- THE DATA
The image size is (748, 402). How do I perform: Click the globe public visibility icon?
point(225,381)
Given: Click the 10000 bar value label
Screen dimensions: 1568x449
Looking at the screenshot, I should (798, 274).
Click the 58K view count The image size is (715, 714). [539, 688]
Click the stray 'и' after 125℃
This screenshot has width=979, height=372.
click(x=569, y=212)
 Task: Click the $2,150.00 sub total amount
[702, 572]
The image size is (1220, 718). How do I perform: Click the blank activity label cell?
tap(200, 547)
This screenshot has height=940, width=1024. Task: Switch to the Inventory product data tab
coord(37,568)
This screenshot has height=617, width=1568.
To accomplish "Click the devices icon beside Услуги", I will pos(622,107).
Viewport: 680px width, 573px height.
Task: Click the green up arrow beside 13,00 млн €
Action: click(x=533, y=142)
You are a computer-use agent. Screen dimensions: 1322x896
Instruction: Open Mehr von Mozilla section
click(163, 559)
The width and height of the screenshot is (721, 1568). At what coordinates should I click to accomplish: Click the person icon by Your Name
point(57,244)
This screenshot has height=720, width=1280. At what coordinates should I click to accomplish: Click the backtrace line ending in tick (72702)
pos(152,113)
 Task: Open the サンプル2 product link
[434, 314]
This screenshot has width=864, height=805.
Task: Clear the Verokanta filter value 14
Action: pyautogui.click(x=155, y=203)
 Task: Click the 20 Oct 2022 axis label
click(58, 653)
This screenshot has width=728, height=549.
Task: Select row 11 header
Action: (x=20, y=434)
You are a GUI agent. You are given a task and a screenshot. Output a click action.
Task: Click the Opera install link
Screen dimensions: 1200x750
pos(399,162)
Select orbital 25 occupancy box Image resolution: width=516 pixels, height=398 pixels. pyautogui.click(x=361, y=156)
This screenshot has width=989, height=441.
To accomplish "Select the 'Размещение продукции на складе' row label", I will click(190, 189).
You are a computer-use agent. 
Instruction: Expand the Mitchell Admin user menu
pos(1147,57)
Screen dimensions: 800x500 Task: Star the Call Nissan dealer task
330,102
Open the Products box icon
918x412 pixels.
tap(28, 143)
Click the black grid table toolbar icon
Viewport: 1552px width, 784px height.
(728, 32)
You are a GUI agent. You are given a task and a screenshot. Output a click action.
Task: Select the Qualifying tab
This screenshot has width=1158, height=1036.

- ASSIGNED TASK
Return the lines of the records that include the string "agent".

- TASK RESULT
You are a computer-use agent. Screen dimensions: 1322x896
You are a GUI agent. You are given a task and a screenshot. Output a click action.
You are a computer-use agent. 
You are a GUI agent. You are given a task and a screenshot. Output a click action.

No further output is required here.